5.1 Intelligent Architecture

Intelligent architecture refers to built forms whose integrated systems are capable of

anticipating and responding to phenomena, whether internal or external, that affect the

performance of the building and its occupants. Intelligent architecture relates to three

distinct areas of concern:

Intelligent design

Appropriate use of intelligent technology

Intelligent use and maintenance of buildings

5.1.1 Intelligent Design

Intelligent design requires that the building design responds to humanistic,

cultural and contextual issues; that it exhibits simultaneous concern for

economic, political and global issues; and that it produces an artificial

enclosure which exists in harmony with nature.

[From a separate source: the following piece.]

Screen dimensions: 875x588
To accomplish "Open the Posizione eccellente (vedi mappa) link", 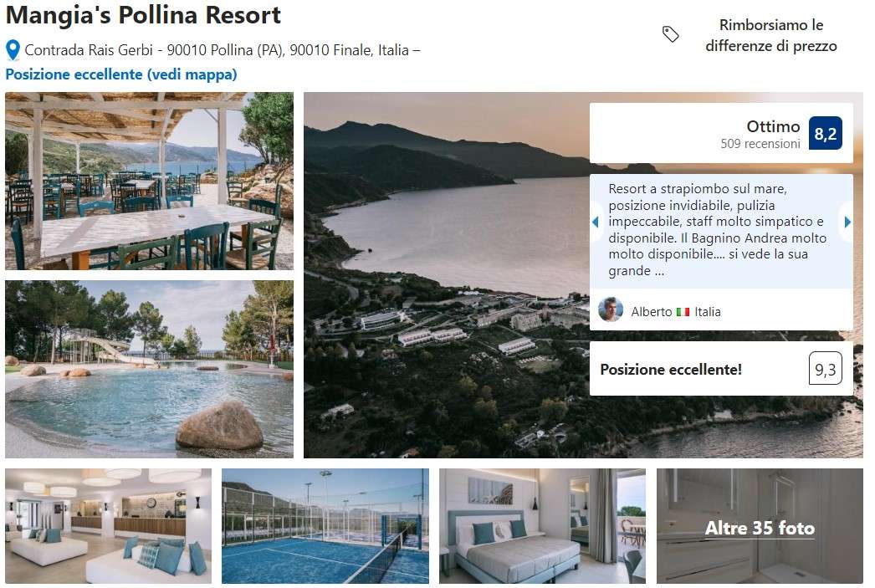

Existing in harmony with nature includes responding to the physical laws of

nature and the proper use of natural resources.

5.1.2 Appropriate Use of Intelligent Technology

The mere availability of a large variety of smart materials and intelligent

technologies often results in their use inappropriate situations. Integrating

intelligent technologies with an intelligent built form that responds to the

inherent cultural preferences of the occupants is a central theme in intelligent

architecture. As an example, in areas where people place a high premium on

operable windows for conservation of electricity, the most appropriate and

efficient air-conditioning strategy for a building may be the use of thermal

mass and night-time free cooling instead of a high-tech air-conditioning

system. In other cases, the use of carefully selected electric lighting and

environmental control strategies may be more appropriate.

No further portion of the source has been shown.